■ Record excerpts:
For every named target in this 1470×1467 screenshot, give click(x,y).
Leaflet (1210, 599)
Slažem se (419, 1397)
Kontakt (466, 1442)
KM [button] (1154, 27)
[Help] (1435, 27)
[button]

■ The task: Write out an exact transcription of the line with "Leaflet (1210, 599)" and of each line after it; stop at the end of the records.

■ Written answer:
Leaflet (1210, 599)
Slažem se (419, 1397)
Kontakt (466, 1442)
KM [button] (1154, 27)
[Help] (1435, 27)
[button]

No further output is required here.